• **DATA RECORDS**

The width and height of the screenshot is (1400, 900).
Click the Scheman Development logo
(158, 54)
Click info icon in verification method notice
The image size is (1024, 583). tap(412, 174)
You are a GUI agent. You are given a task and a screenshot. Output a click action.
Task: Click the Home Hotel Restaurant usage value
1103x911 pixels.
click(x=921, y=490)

--

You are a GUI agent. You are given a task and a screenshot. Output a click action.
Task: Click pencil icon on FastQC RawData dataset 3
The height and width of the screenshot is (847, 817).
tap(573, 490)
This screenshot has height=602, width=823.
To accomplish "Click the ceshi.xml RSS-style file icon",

...

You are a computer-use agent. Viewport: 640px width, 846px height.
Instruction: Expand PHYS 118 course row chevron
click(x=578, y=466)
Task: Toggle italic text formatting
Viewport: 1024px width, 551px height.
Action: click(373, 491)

• **WHAT IS EXPECTED**
Only those lines of the entries above that run from the line containing "This screenshot has height=602, width=823." to the line containing "the ceshi.xml RSS-style", both included, should be transcribed exactly.

• **OUTPUT FOR THIS EXERCISE**
This screenshot has height=602, width=823.
To accomplish "Click the ceshi.xml RSS-style file icon",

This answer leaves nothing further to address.